Rigo lo encontraron muerto en la sala de su casa, en el Barrio Arriba de Comayagua. Lo mataron a cuchilladas. Varios testigos le dijeron a la Policía que escucharon gritos, como de alguien que peleaba por su vida, y que se escuchó también como si tiraran cosas por todas partes. Además, un testigo dijo que la puerta de entrada estaba abierta y que algo como un bulto envuelto en una sábana se veía tirado en el piso, y que parecía que tenía bastante sangre. Cuando la Policía llegó a la casa, comprobaron estas palabras. En la sala estaba el cuerpo de Rigo, envuelto en una cobija manchada con sangre.
“Yo escuché gritos –le dijo un testigo a Lilia, la agente de la Dirección Policial de Investigaciones (DPI), que llegó a la escena del crimen–, y eran gritos de dolor, gritos desesperados, como si estuvieran matando a alguien...”.
“¿Cuánto tiempo duró eso, señor?” –le preguntó Lilia, también conocida entre sus compañeros como “La Chuchis”.
“Unos tres o cinco minutos –respondió el testigo–. Primero fueron gritos, como si varias personas se estuvieran peleando; después fueron gritos de dolor…”.
“¿Usted vio entrar o salir a alguien?”.
“No, yo no, pero mi esposa sí”.
Lilia, “La Chuchis”, habló con la señora.
“Mire –dijo esta–, yo conocía bien al dueño de la casa… Se llama Rigo… Bueno, se llamaba, si es que es él el que está muerto allí…”.
La mujer hizo una pausa.
“¿Sabe a qué se dedicaba el señor?” –le preguntó Lilia.
“Era prestamista –respondió la mujer–, y, según dicen, tenía mucho dinero... Les prestaba dinero a barberías, puestos del mercado, tiendas pequeñas, taxistas, vendedores de lácteos, les compraba el sueldo a muchos maestros, y… así trabajaba él…”.
“Bien. Dígame si vio entrar o salir a alguien de la casa, por favor…”.
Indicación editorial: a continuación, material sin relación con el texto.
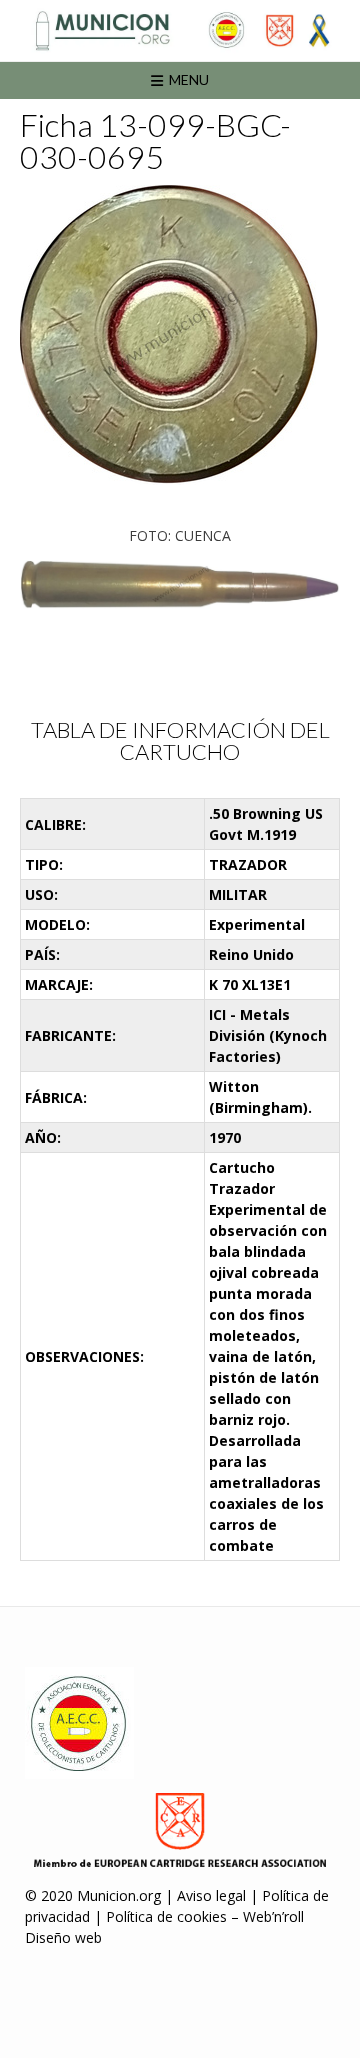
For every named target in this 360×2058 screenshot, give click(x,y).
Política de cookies (166, 1916)
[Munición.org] (180, 30)
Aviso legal (211, 1895)
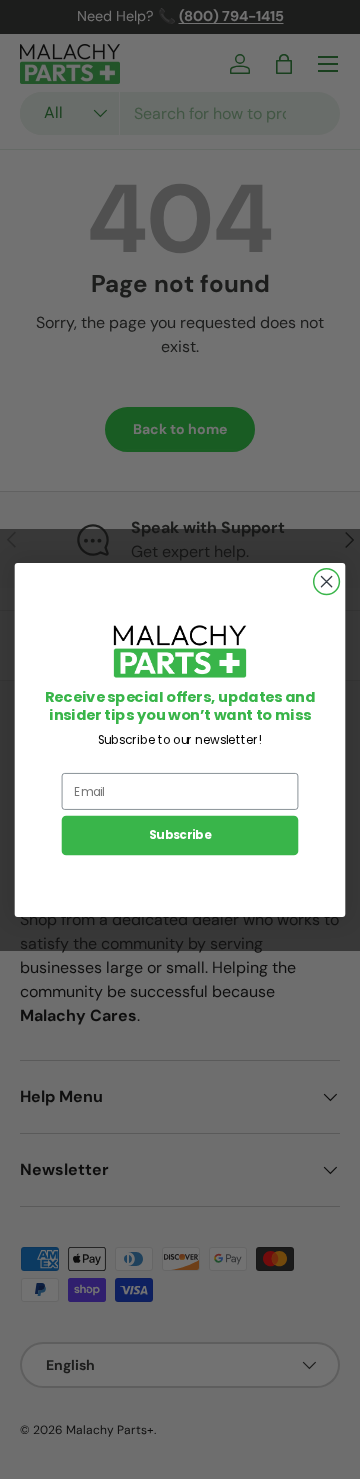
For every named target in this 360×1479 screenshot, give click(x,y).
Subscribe (180, 835)
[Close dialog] (327, 581)
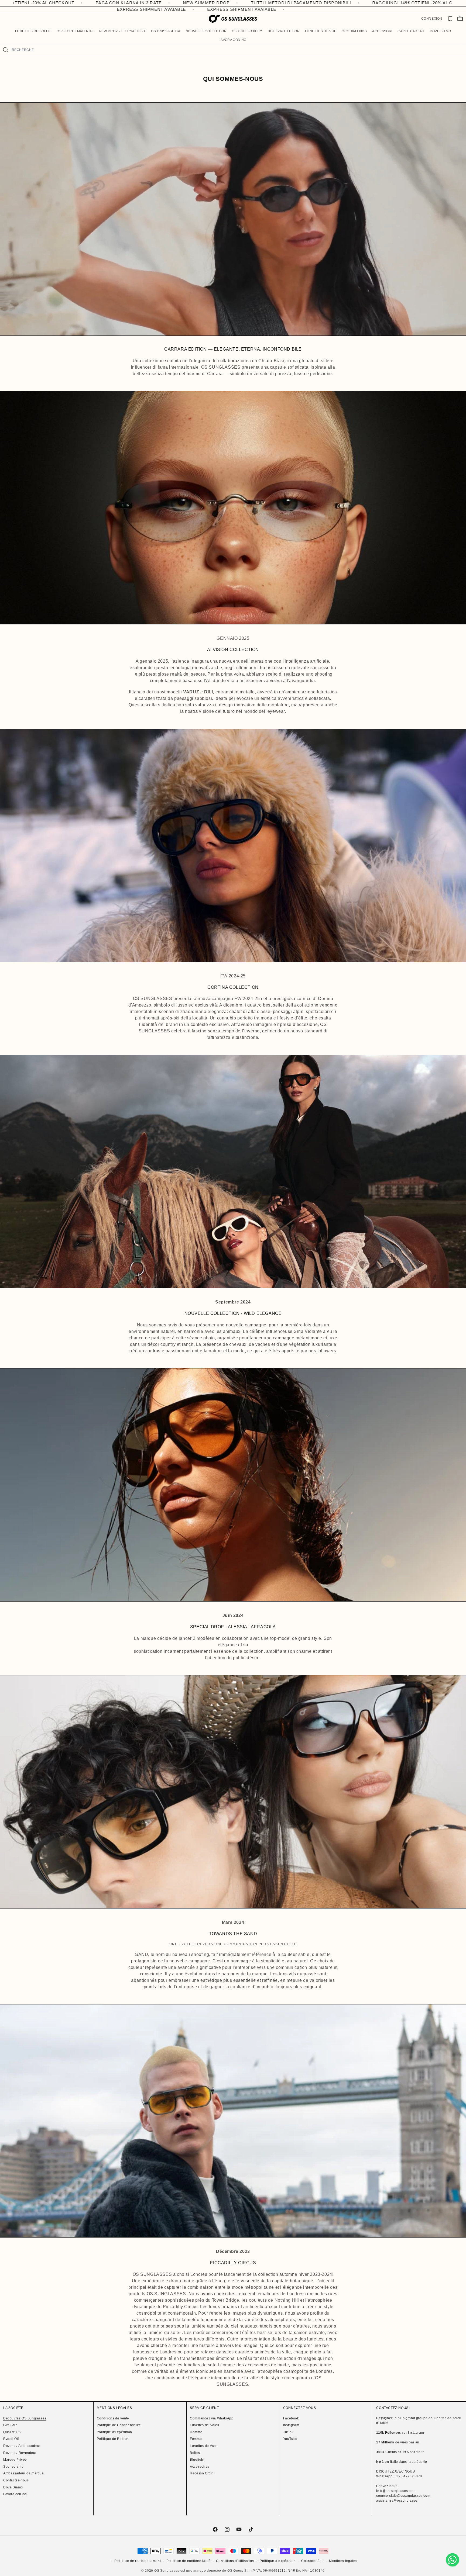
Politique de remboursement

La mujer guardó silencio por un momento, como si ordenara los recuerdos en su cabeza.
Luego, dijo:
“Yo estaba barriendo la acera del frente de mi casa cuando vi que se estacionó la camioneta de don Rigo, allí… Y se bajó él con tres muchachos… tres cipotes… Venían platicando y él abrió la puerta con una llave, y entraron… A mí no me extrañó porque siempre venía acompañado a la casa…”.
“¿Vio usted a los muchachos? –la interrumpió “La Chuchis” –. O sea, lo que quiero decirle es que si los reconocería usted al verlos…”.
“No, no los vi bien. Solo a él, y a tres más, pero no sé cómo son…”.
“Y, ¿los vio salir?”.
“No, yo no. Cuando escuchamos los gritos, nos encerramos en la casa porque hay cosas en las que a uno no le conviene meterse… Usted me entiende… Él traía siempre… amigos a la casa, y, aunque era muy educado y muy respetuoso con todo el mundo, pues… ya se imagina usted a qué venían esos hombres…”.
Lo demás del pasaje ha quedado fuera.